When Matt moved to Melbourne, he was still reeling from what he’d learnt about his father’s final years. “I hadn’t told anyone about my dad, because I didn’t know how to deal with it. I was in an unfortunate place with the divorce but fortunate to have the time to work through things. That space allowed Food for Change to be born.”
During his time volunteering, he’d encounter people who had food ready to donate. But because charities didn’t always have the money to pay extra wages or tolls, or didn’t have the manpower, the food wasn’t picked up and went to waste. “We live in an age where we can do things differently,” Matt said. “There had to be a way to connect these people.”
With his father’s experience in mind, his passion for food and his experience in farming, Food for Change was created.
A New Wave Of Food Relief
The mission of Food for Change is to “Help Alleviate Food Insecurity” and they do it in a unique way. Firstly Food For Change uses existing unused land and an army of volunteers to grow fresh nutritious fruit, vegetables, and herbs. Secondly The organisation also “rescues” food locally, connecting local food donors with local food relief organisation to not only maximise the amount of food rescued, but also keep it in the community.
All the food that is grown and rescued is then donated to support already-existing food relief agencies of various sizes and by utilising existing infrastructure Food for Change keeps costs extremely low to allow for more food to serve those in need.
“To me it seems surprisingly easy to fix the problem. All the food relief agencies have a common goal. If we get collaboration between us all, we can work together and solve this.”
In the first three years of operation Food for Change managed to rescue 103,056 meals and grow 101,978 meals for hungry Australians. For many people, making that type of impact would be enough. But for Matt, it was just the beginning. After a member of the board walked into a local IGA store and seeing a collection for a local charity, Matt wondered how Food for Change could do something similar. Shortly after, he pitched the company to sponsor the Food Rescue program and App.
The program was trialled in Sydney Australia and in short the app allows IGA stores to donate food that might otherwise go into the bin, such as items close to their expiry date or fresh produce that might have cosmetic imperfections. Previously this items were thrown into the bin as other food relief organisations would not pick them up. “It’s a win-win for everyone,” said Matt. “More food for the hungry and less food to landfill”.
During the six-month pilot period, the app provided over 30,000 meals to the hungry in Sydney—and brought Matt an unexpected moment of serendipity. He was there for the first collection of food from the app, a turning point in Food for Change’s story. A representative from St Vincent’s De Paul attended as well and mentioned that some of the food the organisation was collecting would be taken to a Sydney homeless shelter—the same shelter where Matt’s father lived. He was now able to give back to people who, like his father, had fallen on their luck.

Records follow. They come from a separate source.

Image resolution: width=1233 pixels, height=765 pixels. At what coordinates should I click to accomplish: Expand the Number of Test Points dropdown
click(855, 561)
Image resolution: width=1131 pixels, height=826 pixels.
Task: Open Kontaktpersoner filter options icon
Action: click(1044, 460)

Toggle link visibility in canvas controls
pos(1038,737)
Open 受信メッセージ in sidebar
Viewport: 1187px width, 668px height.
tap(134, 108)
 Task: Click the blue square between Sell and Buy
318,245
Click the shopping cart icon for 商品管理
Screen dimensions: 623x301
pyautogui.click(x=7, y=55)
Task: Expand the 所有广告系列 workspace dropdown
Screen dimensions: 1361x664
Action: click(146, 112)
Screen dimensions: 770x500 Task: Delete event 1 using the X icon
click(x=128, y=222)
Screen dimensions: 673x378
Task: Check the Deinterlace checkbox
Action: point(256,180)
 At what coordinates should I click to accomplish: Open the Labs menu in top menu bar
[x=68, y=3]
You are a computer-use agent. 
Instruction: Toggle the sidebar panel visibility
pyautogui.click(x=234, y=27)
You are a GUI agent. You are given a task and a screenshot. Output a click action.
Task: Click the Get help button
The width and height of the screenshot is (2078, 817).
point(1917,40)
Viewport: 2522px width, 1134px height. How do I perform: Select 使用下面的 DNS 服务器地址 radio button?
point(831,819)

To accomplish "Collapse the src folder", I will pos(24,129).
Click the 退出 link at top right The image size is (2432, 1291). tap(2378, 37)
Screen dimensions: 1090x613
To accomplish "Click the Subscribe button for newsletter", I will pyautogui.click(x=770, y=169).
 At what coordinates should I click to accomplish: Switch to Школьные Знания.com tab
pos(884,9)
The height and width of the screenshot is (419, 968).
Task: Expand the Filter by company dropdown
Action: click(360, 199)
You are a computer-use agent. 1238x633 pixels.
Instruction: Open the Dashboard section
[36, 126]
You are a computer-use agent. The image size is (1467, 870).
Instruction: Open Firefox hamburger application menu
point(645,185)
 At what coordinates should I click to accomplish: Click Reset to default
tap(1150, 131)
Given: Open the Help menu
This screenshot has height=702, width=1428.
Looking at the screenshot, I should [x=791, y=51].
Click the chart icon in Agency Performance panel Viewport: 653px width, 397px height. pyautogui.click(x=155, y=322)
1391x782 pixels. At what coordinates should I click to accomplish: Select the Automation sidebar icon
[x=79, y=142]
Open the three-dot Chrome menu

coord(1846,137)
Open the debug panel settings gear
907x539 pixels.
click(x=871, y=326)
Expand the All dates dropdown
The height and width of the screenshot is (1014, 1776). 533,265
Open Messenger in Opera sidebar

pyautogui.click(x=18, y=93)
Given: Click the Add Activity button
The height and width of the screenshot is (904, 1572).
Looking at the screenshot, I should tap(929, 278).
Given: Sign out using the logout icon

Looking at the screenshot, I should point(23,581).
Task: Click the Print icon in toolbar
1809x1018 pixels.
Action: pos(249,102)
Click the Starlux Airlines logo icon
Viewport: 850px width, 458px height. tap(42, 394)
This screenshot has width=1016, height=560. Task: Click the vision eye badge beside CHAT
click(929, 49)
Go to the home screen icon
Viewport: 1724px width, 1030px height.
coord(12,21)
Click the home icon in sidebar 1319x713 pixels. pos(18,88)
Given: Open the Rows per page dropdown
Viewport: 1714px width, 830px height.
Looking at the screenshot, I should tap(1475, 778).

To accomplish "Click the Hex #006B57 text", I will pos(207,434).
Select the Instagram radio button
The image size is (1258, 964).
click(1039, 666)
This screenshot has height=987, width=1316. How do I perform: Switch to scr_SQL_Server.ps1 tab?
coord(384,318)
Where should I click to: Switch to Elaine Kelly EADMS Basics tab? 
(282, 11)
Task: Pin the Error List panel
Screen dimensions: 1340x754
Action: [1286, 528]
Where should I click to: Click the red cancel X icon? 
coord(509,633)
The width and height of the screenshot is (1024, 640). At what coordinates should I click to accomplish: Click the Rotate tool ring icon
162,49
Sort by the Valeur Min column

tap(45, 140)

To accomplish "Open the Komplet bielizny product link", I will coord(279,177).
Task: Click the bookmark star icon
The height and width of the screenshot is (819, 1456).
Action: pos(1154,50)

“If you do something from the core of you, like I felt when I created Food for Change, and it feels right and you trust your gut instinct, things line up and work out in a weird way.”
Matt has no plans to slow down on his goal of eliminating food insecurity. The Food Rescue App was rolled out nationwide in October and is delivering thousands of meals to hungry Australians each week. He’s acutely aware of how quickly a person’s circumstances can change, the shame that’s associated with food insecurity, and how having access to fresh food can change that.
“We’re going to keep feeding more people. I’m not going to stop until organisations call me and say, ‘We don’t need more food.’ If you’re someone who needs food and shows up to a relief agency and can get it, then my job is done.”